The Ministry of Health is asking urban poor communities to capitalize on Community-based Health and Planning Services to address their health needs.

Facilities provided under the services known as CHPS compounds are often considered rural interventions.

National Coordinator of CHPS, Barnabas Yeboah, says such misconception is a draw-back.

Health officials believe the CHPS system is one of the tools to catapult Ghana to achieve universal health.

Sustainable Development Goals 3 and 8 emphasize universal coverage in health.

Though the CHPS system is widely accepted after successfully implementation in rural areas, many have questioned its viability in urban areas.

About 6, 445 CHIP zones have been demarcated across the country.

Out of the number, 4,007 are actively functioning with the required human and other resource.

Mr. Yeboah says the way out is for urban dwellers to accept the CHPS concept.

He indicates the primary aim is to prevent diseases, adding more chips compounds will be established to improve access to healthcare.

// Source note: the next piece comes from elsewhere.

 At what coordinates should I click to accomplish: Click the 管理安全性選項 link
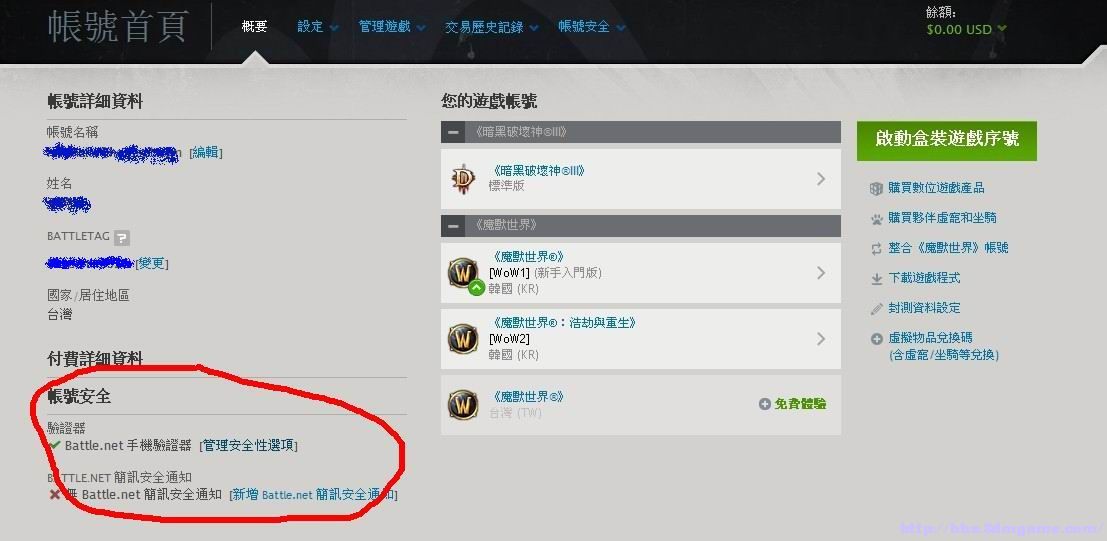(x=249, y=446)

“We are also considering urban CHPS so we look at areas that are deprived in the urban zones. For instance if you take like the Zongo area, slum areas-there are vulnerable groups there. We need to station community health Officers there to help the people plan their health and take responsibility of their health so it’s not out of place even though we are not emphasizing much on the urban CHPS.”

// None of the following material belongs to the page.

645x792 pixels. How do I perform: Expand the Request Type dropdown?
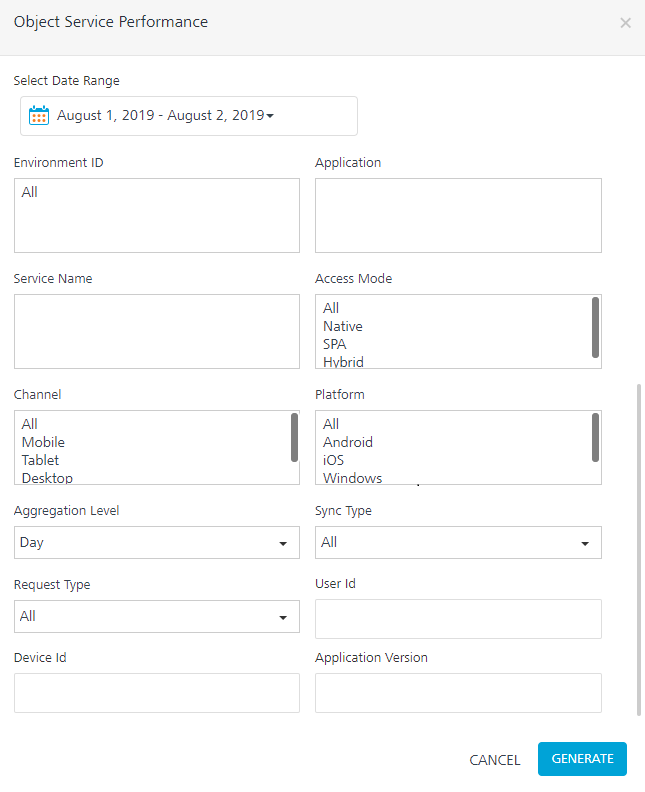pyautogui.click(x=157, y=616)
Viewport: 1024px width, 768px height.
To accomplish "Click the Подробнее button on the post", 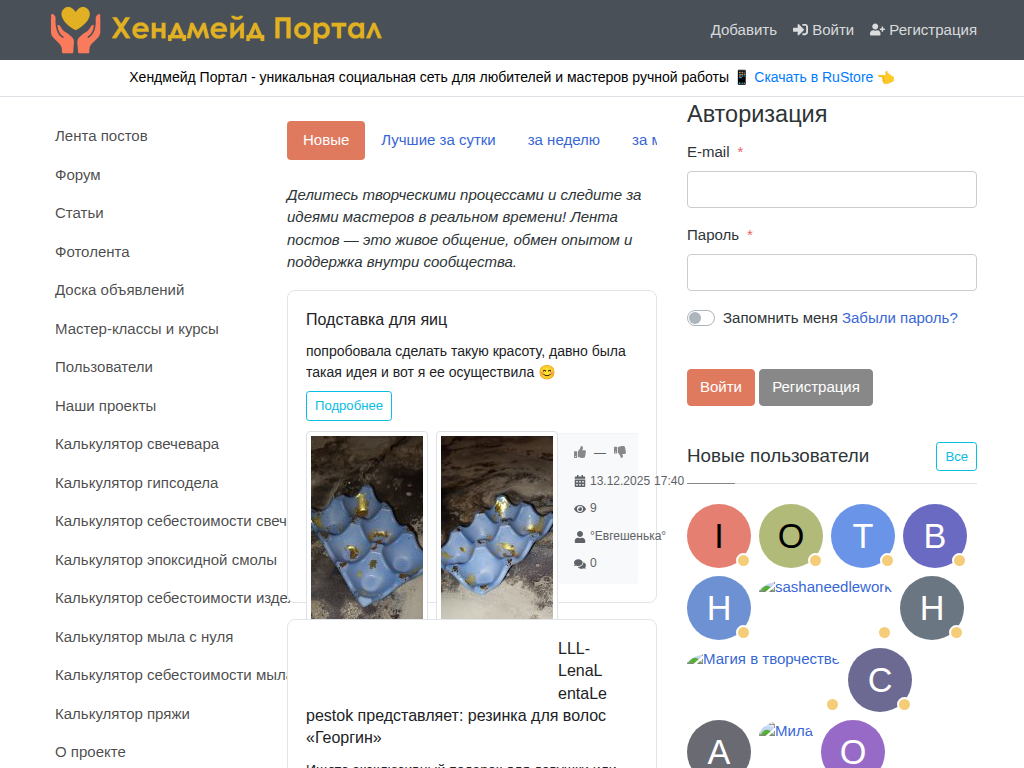I will point(348,406).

Mr. Yeboah was speaking at a training of trainers workshop by the Millennium Promise Alliance and Ghana Health Services.

Over 80 community health workers from 13 districts of the Ashanti Region are undergoing training in community health and electronic health programmes.

Millennium Promise has, since last year, trained about 700 Community Health Workers and Electronic Health Technical Assistants in the region after it piloted the programme in seven districts of the Ashanti region. The districts are Amansie Central and West, Asokore Mampong and Bosome Freho. Others include Ejura Sekyeredumasi, Sekyere Central and Kumawu districts.

Chief Nat Ebo Nyarko is Country Director of One Million Community Health Workers Campaign (1mCHW).

He says allocation of 240 smatphones and computers to the volunteer trainees will advance electronic health through data collection as they take health and related education to the doorsteps of local people.

“For instance, you go to the field do malaria testing (RDTs) and then once you enter into the data and it enters into the server, we are able to see where malaria is springing up so that we need to target intervention to that place so you do targeted interventions. You don’t go there scouting to see what disease is prevailing in that area,” explains Chief Nat.

Visiting professors of the Duke Global Health Institute from North Carolina, USA were at the workshop to get first hand information on how Millennium Promise Alliance has effectively used to programme to improve lives of Ghanaians.